[Pixel coordinate grounding data]
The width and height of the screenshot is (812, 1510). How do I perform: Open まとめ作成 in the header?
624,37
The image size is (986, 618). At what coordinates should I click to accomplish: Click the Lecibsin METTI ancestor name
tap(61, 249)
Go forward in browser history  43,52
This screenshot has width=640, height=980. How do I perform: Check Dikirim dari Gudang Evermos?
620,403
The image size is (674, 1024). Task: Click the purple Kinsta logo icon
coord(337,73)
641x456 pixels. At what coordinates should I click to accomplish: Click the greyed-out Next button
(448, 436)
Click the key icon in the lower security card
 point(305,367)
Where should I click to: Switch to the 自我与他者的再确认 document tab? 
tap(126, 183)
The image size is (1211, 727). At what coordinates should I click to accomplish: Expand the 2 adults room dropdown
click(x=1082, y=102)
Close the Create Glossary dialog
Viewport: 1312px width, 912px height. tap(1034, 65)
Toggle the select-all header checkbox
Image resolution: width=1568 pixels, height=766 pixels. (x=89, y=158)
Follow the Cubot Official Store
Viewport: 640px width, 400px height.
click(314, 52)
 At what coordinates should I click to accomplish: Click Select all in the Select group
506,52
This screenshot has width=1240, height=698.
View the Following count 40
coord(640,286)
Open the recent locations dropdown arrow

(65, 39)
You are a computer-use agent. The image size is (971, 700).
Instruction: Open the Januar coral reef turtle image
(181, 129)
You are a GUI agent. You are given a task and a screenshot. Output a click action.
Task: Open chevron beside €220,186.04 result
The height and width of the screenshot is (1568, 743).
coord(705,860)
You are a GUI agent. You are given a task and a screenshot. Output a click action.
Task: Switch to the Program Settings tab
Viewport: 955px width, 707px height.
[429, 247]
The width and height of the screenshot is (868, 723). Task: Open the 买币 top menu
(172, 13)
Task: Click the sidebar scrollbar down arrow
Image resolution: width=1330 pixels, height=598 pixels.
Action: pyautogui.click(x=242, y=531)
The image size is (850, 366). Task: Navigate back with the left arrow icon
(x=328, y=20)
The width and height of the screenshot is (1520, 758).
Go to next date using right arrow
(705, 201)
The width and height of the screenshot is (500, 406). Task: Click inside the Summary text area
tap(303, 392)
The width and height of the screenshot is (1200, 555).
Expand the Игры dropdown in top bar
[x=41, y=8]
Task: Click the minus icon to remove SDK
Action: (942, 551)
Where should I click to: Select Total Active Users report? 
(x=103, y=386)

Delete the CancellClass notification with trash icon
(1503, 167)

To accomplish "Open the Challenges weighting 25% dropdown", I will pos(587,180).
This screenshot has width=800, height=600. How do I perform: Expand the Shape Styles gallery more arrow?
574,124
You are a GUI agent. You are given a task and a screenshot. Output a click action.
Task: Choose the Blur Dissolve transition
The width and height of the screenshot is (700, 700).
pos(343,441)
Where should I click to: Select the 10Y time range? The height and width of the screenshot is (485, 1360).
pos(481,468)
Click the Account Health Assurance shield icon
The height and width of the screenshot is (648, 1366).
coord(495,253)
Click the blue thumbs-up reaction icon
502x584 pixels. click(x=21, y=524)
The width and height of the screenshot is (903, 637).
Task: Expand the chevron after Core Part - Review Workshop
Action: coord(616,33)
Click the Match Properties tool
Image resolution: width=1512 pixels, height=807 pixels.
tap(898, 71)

▶ **Brief**: Print, exactly as they appear above, the lines running from the one with "Task: Click the sidebar scrollbar down arrow" through the final line.

▶ **Completed task**:
Task: Click the sidebar scrollbar down arrow
Image resolution: width=1330 pixels, height=598 pixels.
Action: pyautogui.click(x=242, y=531)
The image size is (850, 366). Task: Navigate back with the left arrow icon
(x=328, y=20)
The width and height of the screenshot is (1520, 758).
Go to next date using right arrow
(705, 201)
The width and height of the screenshot is (500, 406). Task: Click inside the Summary text area
tap(303, 392)
The width and height of the screenshot is (1200, 555).
Expand the Игры dropdown in top bar
[x=41, y=8]
Task: Click the minus icon to remove SDK
Action: (942, 551)
Where should I click to: Select Total Active Users report? 
(x=103, y=386)

Delete the CancellClass notification with trash icon
(1503, 167)

To accomplish "Open the Challenges weighting 25% dropdown", I will pos(587,180).
This screenshot has width=800, height=600. How do I perform: Expand the Shape Styles gallery more arrow?
574,124
You are a GUI agent. You are given a task and a screenshot. Output a click action.
Task: Choose the Blur Dissolve transition
The width and height of the screenshot is (700, 700).
pos(343,441)
Where should I click to: Select the 10Y time range? The height and width of the screenshot is (485, 1360).
pos(481,468)
Click the Account Health Assurance shield icon
The height and width of the screenshot is (648, 1366).
coord(495,253)
Click the blue thumbs-up reaction icon
502x584 pixels. click(x=21, y=524)
The width and height of the screenshot is (903, 637).
Task: Expand the chevron after Core Part - Review Workshop
Action: coord(616,33)
Click the Match Properties tool
Image resolution: width=1512 pixels, height=807 pixels.
tap(898, 71)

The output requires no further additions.